People say that your dreams
are the only things that save ya.
Come on baby in our dreams,
we can live on misbehaviour.

Back when I was reaching out, feeling out the prospect of this perfectly serviceable friendship turning into something more romantic, I reverted back to the mix tape (actually a mix cd) as messenger. In a bold move I threw everything into that pot, everything short of ‘I just called to say….’ After all I didn’t write the songs and couldn’t be held accountable for them giving the wrong impression were the message not reciprocated. Winter by the Rolling Stones from the album Goat’s Head Soup was the first track on the compilation, and it was also repeated at the end of the mix. Call it maximum glitch, or the Tonight’s the Night approach*. At the time every line seemed an appropriate reconstitution of my own desires. Enduring winter in London was killing me. There’s a real longing in Jagger’s delivery that comes from the exhaustion of being without – waiting for the seasonal obstacle to pass in anticipation of a new cycle, a new someone to occur. I could never decide if the words were ‘sometimes I wanna wrap my cord around you’ or ‘coat around you’ (I’m now pretty sure it’s coat); in any case ‘sometimes I wanna head to California, sometimes I wanna keep you warm, warm, warm’ follows, the point being you had to be right beside someone in order to provide that kind of warmth. I never owned up to purposefully repeating the song, dodging the subject until the magic of the mix had taken hold and the confession could become part of a more permanent (LA) story.

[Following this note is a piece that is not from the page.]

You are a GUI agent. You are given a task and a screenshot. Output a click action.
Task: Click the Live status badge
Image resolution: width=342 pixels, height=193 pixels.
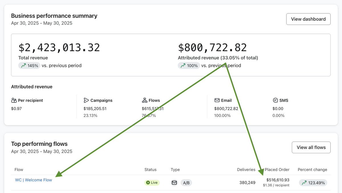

And I hope it’s sure gonna be a long hot summer,
and a lot of love will be burning bright.

Some records arrive at the right moment both personally and collectively. At the time of writing I’ve been searching for some resolution to seemingly irreconcilable conflicts within my family, and the whole time Bill Callahan’s latest album Sometimes I Wish We Were an Eagle has been guiding me through. A prisoner of my car stereo, I return to my car, turn the ignition over and the album is automatically there, “you again” I think. Calm and direct, it has managed to keep me floating above the weirdness, perhaps because the album seems to be a personal evaluation/evolution of sorts, Callahan singing back to himself from a distance, leaving me thinking in the space between his well chosen words. I’ve also been reading Reveries of the Solitary Walker by Rousseau, and finding parallels with Callahan’s guarded and clever message – a message that’s always seemed so independent from the necessity of peers and the charms of conventional communication. It asks as many questions as it makes statements and in doing so activates the listener as participant, as accessory to the production. For me it holds a unique currency within the Smog archive. There’s something more inclusive in the tone this time around, a frankness to the lyrics promoting a simple wisdom without leaning too heavily on irony to remain intact. The personal played plural.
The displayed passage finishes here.